1 屋根の雪下ろし.JPG屋根の雪下ろし
2 OS ウニ缶.JPGオープンスクール ウニ缶
3 OS 観光船.JPGオープンスクール 観光船
5 公開授業 理科.JPG公開授業 理科
4 公開授業 英語.JPG公開授業 英語

おまけの独り言

「おまけの独り言43」

 【おまけの独り言43】
○日暮らし
 この冬、宮部みゆきさんの「日暮らし」を読ませてもらいました。NHKでも「ぼんくら」「ぼんくら2」として放送されてご覧になった方も多いと思います。ご存じの通り、「日暮らし」は前作「ぼんくら」の続編?完結編?とされる作品。深川を舞台に南町奉行所の同心・井筒平四郎が甥の美男子・弓之助、おでここと三太郎らと日常に潜む闇を掘り起こし解決していく時代小説。読み進めていくうちにどんどんと引き込まれていき、上・中・下約800ページがあっという間に終わってしまいました。
 平四郎の「一日、一日、積み上げるように。みんなそうやって日暮らしだ。
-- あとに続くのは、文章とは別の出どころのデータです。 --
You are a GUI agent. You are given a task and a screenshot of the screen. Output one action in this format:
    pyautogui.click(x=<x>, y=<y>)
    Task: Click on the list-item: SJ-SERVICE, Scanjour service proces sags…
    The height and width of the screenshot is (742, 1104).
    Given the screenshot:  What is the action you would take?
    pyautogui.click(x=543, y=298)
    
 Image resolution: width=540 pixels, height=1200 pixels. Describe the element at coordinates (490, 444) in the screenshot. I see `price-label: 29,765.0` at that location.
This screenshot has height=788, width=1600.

積み上げてゆくだけなんだから、それはとても易しいことのはずなのに、ときどき、間違いが起こるのは何故だろう」という言葉は、平穏な暮らしこそ幸せなのだと言っていると感じます。
 宮部みゆきさんの作品は好きで現代が舞台の小説も読んでいますが、やはり江戸を舞台にした時代小説が私には一番あっているようです。
 今年も生徒の活躍、学校の取組、天売島の様子等をお伝えしますので、たわいのない独り言にお付き合いいただきますよう、宜しくお願いします。